### Exercise prompt
Reproduce every item below verbatim, omitting the pictures.

### Extracted material

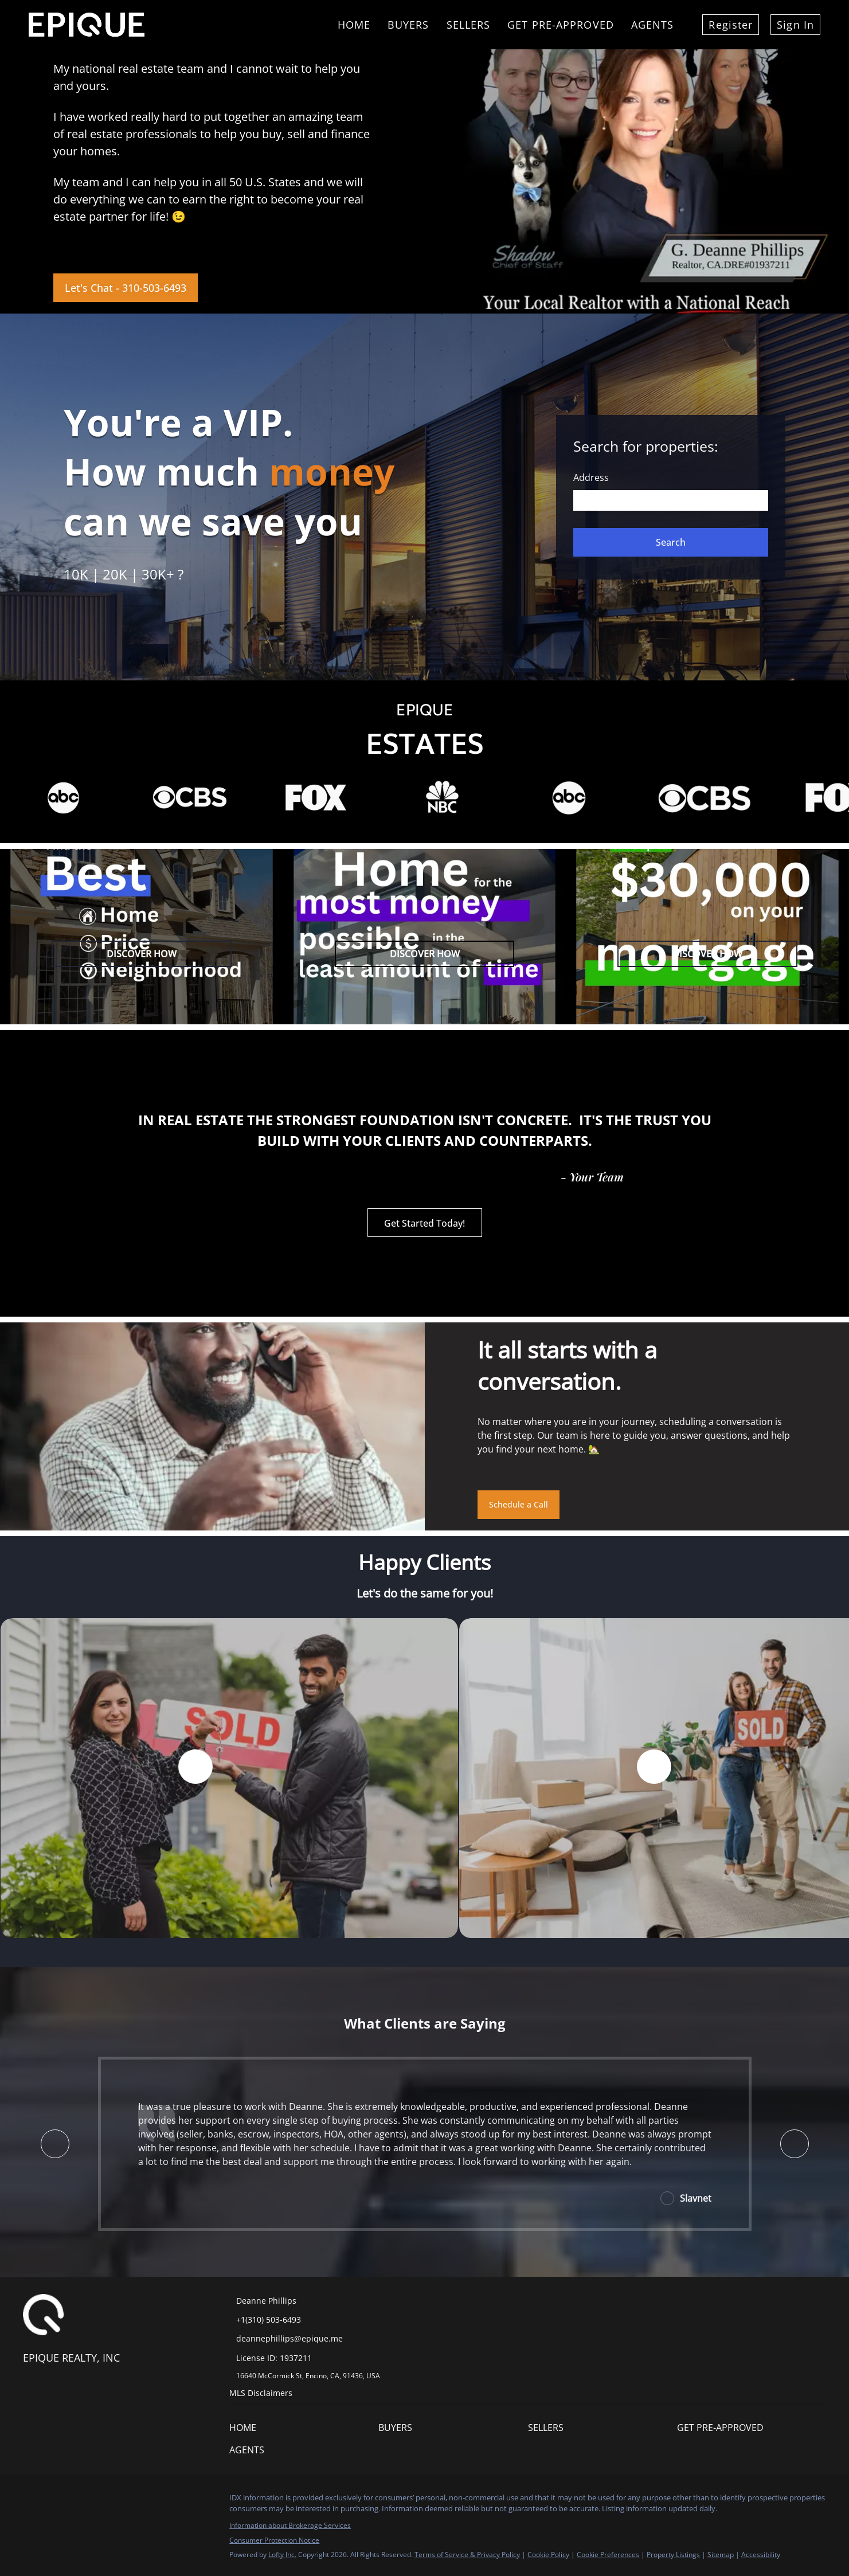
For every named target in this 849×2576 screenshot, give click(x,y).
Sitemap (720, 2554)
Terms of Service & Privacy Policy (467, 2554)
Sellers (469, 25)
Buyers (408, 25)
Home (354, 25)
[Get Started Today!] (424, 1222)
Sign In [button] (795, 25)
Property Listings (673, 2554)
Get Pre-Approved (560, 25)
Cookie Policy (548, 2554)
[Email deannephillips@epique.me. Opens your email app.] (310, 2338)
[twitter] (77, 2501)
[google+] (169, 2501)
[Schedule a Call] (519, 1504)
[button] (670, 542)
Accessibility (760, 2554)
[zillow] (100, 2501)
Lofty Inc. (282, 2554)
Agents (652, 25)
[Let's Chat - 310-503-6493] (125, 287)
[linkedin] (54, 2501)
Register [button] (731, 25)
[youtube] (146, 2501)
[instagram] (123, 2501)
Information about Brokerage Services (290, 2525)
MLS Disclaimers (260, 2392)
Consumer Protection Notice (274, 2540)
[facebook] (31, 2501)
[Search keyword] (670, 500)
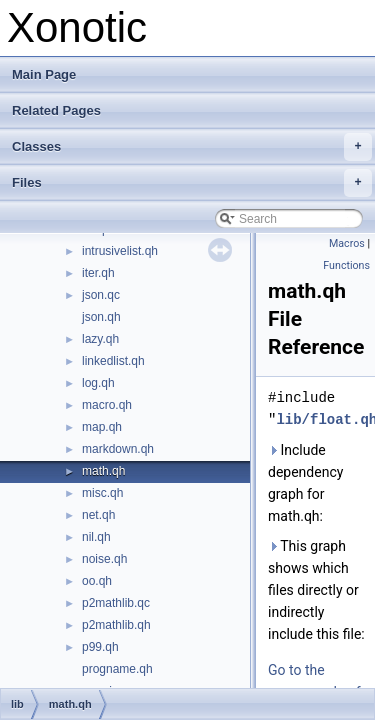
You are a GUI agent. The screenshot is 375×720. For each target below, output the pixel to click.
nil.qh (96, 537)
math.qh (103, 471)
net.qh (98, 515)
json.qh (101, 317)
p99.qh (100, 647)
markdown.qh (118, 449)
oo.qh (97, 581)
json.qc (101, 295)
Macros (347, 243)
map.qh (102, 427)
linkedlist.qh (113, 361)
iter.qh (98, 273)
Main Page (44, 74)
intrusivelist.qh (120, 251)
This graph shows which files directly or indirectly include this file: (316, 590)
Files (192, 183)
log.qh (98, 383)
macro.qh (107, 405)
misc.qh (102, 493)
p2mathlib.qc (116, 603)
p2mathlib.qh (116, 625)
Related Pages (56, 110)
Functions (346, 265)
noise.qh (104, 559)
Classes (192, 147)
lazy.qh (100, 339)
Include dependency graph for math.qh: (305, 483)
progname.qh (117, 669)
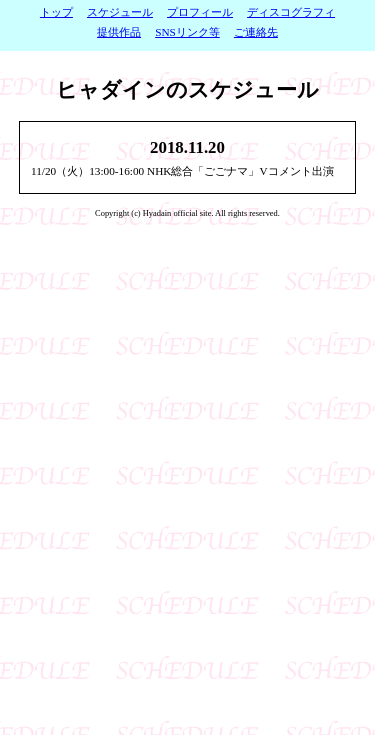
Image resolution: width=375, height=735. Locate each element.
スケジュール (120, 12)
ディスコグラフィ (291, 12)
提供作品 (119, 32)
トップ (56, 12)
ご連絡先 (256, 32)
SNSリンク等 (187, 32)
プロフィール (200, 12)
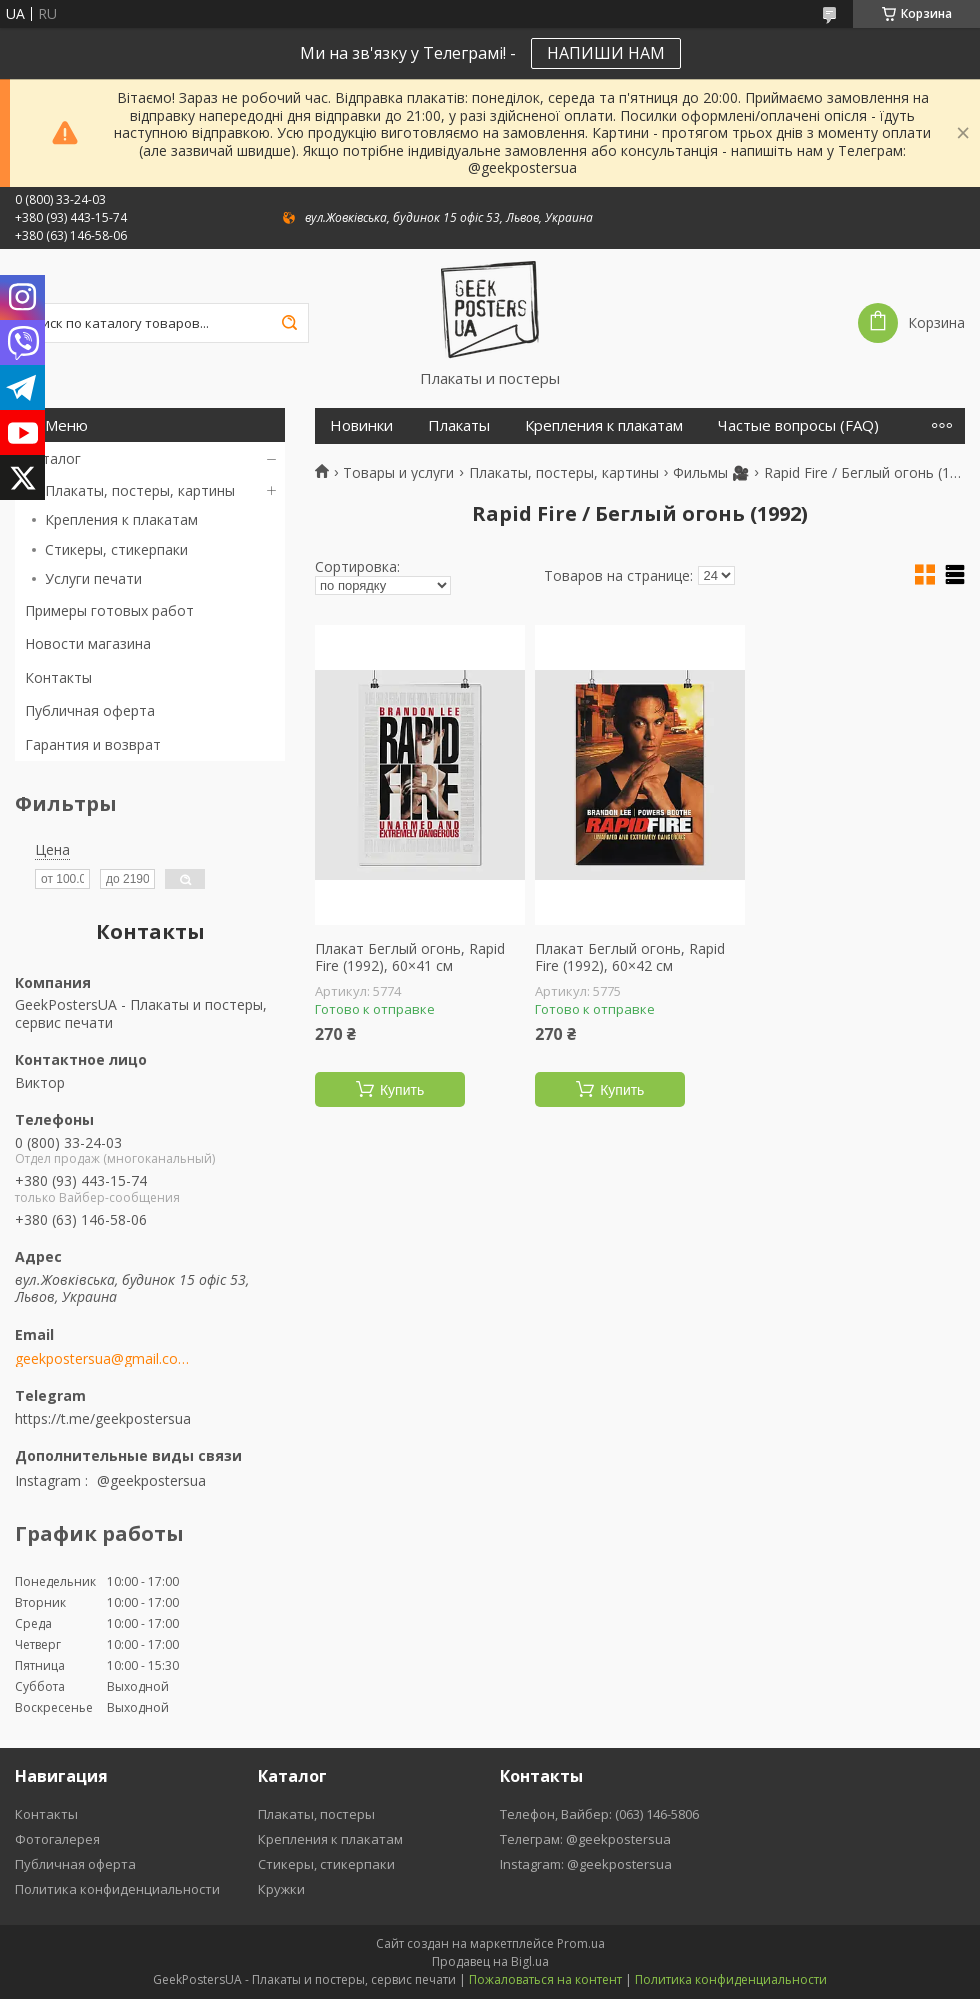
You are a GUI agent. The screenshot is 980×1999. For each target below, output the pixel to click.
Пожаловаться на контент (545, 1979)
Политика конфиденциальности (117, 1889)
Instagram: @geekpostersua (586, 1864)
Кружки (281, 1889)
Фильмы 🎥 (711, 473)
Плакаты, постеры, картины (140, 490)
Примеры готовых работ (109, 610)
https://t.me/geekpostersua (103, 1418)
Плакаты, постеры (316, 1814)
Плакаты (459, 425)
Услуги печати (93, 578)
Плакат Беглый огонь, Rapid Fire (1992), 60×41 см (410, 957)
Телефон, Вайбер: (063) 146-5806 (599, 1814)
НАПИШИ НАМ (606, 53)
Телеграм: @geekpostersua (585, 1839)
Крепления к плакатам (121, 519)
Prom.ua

### Exercise result
For every named target in this 849×2576 screenshot, give click(x,y).
Sitemap (720, 2554)
Terms of Service & Privacy Policy (467, 2554)
Sellers (469, 25)
Buyers (408, 25)
Home (354, 25)
[Get Started Today!] (424, 1222)
Sign In [button] (795, 25)
Property Listings (673, 2554)
Get Pre-Approved (560, 25)
Cookie Policy (548, 2554)
[Email deannephillips@epique.me. Opens your email app.] (310, 2338)
[twitter] (77, 2501)
[google+] (169, 2501)
[Schedule a Call] (519, 1504)
[button] (670, 542)
Accessibility (760, 2554)
[zillow] (100, 2501)
Lofty Inc. (282, 2554)
Agents (652, 25)
[Let's Chat - 310-503-6493] (125, 287)
[linkedin] (54, 2501)
Register [button] (731, 25)
[youtube] (146, 2501)
[instagram] (123, 2501)
Information about Brokerage Services (290, 2525)
MLS Disclaimers (260, 2392)
Consumer Protection Notice (274, 2540)
[facebook] (31, 2501)
[Search keyword] (670, 500)
You are a GUI agent. The screenshot is 375×720. For each target below, output the pixel to click.
nil.qh (96, 537)
math.qh (103, 471)
net.qh (98, 515)
json.qh (101, 317)
p99.qh (100, 647)
markdown.qh (118, 449)
oo.qh (97, 581)
json.qc (101, 295)
Macros (347, 243)
map.qh (102, 427)
linkedlist.qh (113, 361)
iter.qh (98, 273)
Main Page (44, 74)
intrusivelist.qh (120, 251)
This graph shows which files directly or indirectly include this file: (316, 590)
Files (192, 183)
log.qh (98, 383)
macro.qh (107, 405)
misc.qh (102, 493)
p2mathlib.qc (116, 603)
p2mathlib.qh (116, 625)
Related Pages (56, 110)
Functions (346, 265)
noise.qh (104, 559)
Classes (192, 147)
lazy.qh (100, 339)
Include dependency graph for math.qh: (305, 483)
progname.qh (117, 669)
Image resolution: width=375, height=735. Locate each element.
スケジュール (120, 12)
ディスコグラフィ (291, 12)
提供作品 (119, 32)
トップ (56, 12)
ご連絡先 (256, 32)
SNSリンク等 (187, 32)
プロフィール (200, 12)
You are a GUI agent. The screenshot is 980×1999. For each target below, output the pixel to click.
Пожаловаться на контент (545, 1979)
Политика конфиденциальности (117, 1889)
Instagram: @geekpostersua (586, 1864)
Кружки (281, 1889)
Фильмы 🎥 (711, 473)
Плакаты, постеры, картины (140, 490)
Примеры готовых работ (109, 610)
https://t.me/geekpostersua (103, 1418)
Плакаты, постеры (316, 1814)
Плакаты (459, 425)
Услуги печати (93, 578)
Плакат Беглый огонь, Rapid Fire (1992), 60×41 см (410, 957)
Телефон, Вайбер: (063) 146-5806 (599, 1814)
НАПИШИ НАМ (606, 53)
Телеграм: @geekpostersua (585, 1839)
Крепления к плакатам (121, 519)
Prom.ua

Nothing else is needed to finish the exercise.